Exercise aim: Once you find a line containing the word "radio" in the entries below, copy it.

(Saved data entries)
------------------------------------------------------------

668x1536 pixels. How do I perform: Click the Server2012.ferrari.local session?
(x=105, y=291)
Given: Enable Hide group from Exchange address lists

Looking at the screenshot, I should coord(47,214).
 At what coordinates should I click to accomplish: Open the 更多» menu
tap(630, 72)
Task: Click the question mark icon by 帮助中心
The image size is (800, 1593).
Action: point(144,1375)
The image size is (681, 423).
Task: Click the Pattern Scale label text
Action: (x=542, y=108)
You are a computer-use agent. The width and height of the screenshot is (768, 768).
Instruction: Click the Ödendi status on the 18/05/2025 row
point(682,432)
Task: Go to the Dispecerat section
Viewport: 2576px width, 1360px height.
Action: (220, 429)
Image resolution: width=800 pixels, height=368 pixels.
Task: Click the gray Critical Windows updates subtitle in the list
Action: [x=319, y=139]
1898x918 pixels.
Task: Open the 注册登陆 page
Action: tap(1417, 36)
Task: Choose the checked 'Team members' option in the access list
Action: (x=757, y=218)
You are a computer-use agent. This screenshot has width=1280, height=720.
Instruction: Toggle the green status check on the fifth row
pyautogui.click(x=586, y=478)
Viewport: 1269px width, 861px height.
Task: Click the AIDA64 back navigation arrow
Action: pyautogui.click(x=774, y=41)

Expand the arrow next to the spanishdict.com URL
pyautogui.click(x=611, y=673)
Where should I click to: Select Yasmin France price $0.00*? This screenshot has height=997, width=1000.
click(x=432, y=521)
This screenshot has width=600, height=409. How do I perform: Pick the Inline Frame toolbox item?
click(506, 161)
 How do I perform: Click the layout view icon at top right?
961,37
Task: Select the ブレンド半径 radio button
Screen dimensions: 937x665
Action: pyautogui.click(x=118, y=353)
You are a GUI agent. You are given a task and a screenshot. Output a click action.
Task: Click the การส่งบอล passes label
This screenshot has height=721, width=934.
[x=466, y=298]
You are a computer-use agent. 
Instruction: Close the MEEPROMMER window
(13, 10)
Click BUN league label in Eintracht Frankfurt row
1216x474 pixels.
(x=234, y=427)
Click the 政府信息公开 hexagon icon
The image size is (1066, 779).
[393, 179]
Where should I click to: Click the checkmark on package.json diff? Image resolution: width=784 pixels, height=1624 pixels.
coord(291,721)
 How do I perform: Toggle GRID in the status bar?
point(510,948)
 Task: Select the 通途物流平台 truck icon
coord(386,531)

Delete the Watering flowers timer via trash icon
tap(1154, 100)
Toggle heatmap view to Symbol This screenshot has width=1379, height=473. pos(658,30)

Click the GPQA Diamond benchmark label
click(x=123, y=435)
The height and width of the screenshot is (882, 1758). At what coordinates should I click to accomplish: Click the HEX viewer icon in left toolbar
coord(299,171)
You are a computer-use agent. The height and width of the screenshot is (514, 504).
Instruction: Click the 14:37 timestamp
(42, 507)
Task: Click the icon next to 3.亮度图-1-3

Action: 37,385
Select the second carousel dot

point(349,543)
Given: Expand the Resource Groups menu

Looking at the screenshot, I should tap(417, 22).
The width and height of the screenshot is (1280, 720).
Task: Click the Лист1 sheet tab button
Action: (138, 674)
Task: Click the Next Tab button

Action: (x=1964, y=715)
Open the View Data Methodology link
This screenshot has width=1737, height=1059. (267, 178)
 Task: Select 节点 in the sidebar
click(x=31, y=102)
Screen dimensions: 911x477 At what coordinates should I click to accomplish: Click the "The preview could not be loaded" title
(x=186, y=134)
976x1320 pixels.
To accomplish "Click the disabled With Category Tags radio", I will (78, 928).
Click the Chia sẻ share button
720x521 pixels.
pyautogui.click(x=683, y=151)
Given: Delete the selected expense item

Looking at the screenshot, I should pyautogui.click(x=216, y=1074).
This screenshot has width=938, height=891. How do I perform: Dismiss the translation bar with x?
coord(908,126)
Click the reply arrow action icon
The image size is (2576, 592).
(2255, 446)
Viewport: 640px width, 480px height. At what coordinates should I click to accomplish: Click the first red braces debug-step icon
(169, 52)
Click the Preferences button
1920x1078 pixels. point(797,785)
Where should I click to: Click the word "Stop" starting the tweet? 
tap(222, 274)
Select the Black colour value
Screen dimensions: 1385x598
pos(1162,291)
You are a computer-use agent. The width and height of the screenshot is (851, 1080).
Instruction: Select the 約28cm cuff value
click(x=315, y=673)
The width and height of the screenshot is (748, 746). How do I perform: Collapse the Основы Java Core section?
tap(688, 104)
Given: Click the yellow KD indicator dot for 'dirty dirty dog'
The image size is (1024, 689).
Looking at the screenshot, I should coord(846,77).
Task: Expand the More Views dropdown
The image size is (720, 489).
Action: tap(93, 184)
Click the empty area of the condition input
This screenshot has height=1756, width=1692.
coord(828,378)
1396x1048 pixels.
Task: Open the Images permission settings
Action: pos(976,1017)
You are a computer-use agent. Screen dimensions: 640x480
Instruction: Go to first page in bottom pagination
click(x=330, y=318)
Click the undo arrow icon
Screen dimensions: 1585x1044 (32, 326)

------------------------------------------------------------

Solution to this problem:
Task: Select the ブレンド半径 radio button
To accomplish "Click the disabled With Category Tags radio", I will (78, 928).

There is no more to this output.